What I wanted to share was a framework for how we think about designing, developing, and launching high-impact new programs with our nonprofit and philanthropy clients. Here’s the list of principles:
- Asset-based perspective
- Less-visible leadership
- Sustainability lens (econ-envr-culture)
- Aggressively inclusive
- Skills transfer
- Critical friend and collaborative partner
- Optimistic practicality
Each of these concepts deserves further treatment, but quickly:
- Asset-based Perspective. We start with discovering an organization’s and community’s assets. Our thinking on this is rooted in asset-based development theory, which I was introduced to 16 years ago when working with First Nations Development Institute. In essence, we try to start by focusing on opportunity and on what is working, as opposed to what’s messed up.
- Less-visible Leadership. While out teams bring deep experience and broad connections, but our position is that of a supporting partner, leading and supporting from beside or behind. The label “less-visible leader” is one coined by colleague and admired fundraising and organizational development trainer Andy Robinson in a publication by Institute for Conservation Leadership.
- Sustainability Lens. The problems our clients are dealing with tend to be complex, and deeply-rooted, and so it’s important to view them through economic, cultural, and environmental lenses. Working on problems without acknowledging and understanding the context leaves potential partners and allies aside — and making that mistake can translate into leaving money and resources on the table.
- Aggressively Inclusive. ChangeMatters teams are more than assertive about looking for opportunities to increase connection and diversity in all of our work. We don’t get it right all the time but have always been committed to the work it takes to bake diversity, equity, and inclusion into our engagements.
- Skills Transfer. Our commitment is to sharing and offering what we know and have come to learn. Our expectation is for exchange. Our consulting model is not based on keeping clients dependent on our direct involvement, but focuses on strengthening everybody’s kills and abilities. The goal is to get to a place of strength, autonomy, and greater impact.
- Critical Friend and Collaborative Partner. Useful critique comes with — or rather, after — trust. Critique is directed toward what our colleagues are creating (not necessarily with what we or someone else might think up instead. I have been inspired by Liz Lerman and John Borstel’s theories on critique of creative work and rely on the field’s models and best practices in collaboration, collective impact, systems, and teams.

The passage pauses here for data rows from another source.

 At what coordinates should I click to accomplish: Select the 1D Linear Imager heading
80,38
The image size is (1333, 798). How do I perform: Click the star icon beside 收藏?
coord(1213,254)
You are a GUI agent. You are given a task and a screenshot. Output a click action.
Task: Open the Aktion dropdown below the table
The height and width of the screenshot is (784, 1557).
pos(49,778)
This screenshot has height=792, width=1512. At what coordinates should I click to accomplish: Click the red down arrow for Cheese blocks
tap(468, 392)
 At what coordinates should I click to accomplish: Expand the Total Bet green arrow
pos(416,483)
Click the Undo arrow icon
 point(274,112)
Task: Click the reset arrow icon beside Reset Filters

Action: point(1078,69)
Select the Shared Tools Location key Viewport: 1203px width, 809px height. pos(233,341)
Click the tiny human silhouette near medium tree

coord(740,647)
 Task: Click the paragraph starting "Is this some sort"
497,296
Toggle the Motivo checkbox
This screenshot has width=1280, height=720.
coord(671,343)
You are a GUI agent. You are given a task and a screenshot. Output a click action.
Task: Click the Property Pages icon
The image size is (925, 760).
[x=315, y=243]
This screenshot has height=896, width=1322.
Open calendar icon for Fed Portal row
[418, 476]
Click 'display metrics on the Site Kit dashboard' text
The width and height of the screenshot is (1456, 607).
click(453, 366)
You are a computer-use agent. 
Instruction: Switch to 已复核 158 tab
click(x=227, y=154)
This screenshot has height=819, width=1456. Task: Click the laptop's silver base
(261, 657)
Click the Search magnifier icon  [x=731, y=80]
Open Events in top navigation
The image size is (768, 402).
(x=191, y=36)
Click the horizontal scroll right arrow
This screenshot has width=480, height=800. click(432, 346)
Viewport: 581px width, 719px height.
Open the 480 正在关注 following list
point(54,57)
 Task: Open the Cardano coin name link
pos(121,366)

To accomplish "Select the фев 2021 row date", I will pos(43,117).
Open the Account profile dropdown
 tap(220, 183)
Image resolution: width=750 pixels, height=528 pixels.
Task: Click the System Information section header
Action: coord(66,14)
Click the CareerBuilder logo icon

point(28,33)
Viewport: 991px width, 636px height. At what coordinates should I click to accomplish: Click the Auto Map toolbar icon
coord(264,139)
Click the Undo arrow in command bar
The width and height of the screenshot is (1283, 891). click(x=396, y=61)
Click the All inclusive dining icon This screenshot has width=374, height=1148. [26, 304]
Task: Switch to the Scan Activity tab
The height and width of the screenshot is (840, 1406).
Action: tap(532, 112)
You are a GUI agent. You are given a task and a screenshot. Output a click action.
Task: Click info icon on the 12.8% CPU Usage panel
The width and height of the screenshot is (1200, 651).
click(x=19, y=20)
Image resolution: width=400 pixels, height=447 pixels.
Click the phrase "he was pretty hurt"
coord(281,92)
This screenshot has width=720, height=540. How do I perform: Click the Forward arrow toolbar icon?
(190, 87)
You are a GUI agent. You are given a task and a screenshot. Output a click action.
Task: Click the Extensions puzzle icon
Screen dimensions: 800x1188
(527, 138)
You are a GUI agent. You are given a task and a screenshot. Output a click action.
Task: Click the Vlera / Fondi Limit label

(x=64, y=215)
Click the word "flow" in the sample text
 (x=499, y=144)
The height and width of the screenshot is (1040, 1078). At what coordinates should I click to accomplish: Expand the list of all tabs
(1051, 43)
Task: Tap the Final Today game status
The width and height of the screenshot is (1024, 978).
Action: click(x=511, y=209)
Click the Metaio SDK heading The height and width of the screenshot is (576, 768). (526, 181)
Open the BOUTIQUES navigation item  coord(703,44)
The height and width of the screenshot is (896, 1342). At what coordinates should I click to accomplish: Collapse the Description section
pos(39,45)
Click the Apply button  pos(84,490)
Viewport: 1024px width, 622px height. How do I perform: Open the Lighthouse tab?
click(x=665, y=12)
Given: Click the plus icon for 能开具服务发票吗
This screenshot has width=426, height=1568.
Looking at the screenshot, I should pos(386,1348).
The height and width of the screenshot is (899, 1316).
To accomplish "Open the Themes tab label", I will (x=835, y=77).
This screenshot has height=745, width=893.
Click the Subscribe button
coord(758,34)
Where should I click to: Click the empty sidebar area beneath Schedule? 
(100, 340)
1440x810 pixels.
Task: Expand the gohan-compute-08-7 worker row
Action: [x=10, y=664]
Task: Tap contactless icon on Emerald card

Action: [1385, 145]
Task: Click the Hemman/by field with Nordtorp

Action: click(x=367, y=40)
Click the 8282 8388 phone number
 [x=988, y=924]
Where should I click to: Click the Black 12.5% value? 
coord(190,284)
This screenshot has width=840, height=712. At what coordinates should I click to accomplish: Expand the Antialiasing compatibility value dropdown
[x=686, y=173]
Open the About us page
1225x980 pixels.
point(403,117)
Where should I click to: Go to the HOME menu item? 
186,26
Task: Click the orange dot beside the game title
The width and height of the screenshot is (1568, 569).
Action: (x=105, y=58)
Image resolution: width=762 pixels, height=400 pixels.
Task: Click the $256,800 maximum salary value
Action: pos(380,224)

- Optimistic Practicality. Balancing vision and practice is a real and tough tension in social change, social service, social enterprise, and philanthropy. The challenge among a lot of our clients (and ourselves) has been a struggle to put together puzzle pieces of funding and partners, with a glue mixture of narrative, strategy, trust, spit, sweat, and duct tape. The trickiest pieces typically are funding sources that aren’t an easy fit. And people in leadership roles who aren’t the right fit for the particular project or moment in time. These days, along with all our colleagues in the nonprofit and philanthropy sector, we are focusing more and more on measurable impact to demonstrate social return on investment (SROI). Thinking, planning, and practical action, with an underlying drive toward what is possible and an unrelenting focus on building the resource base, that’s an orientation that can create the best results.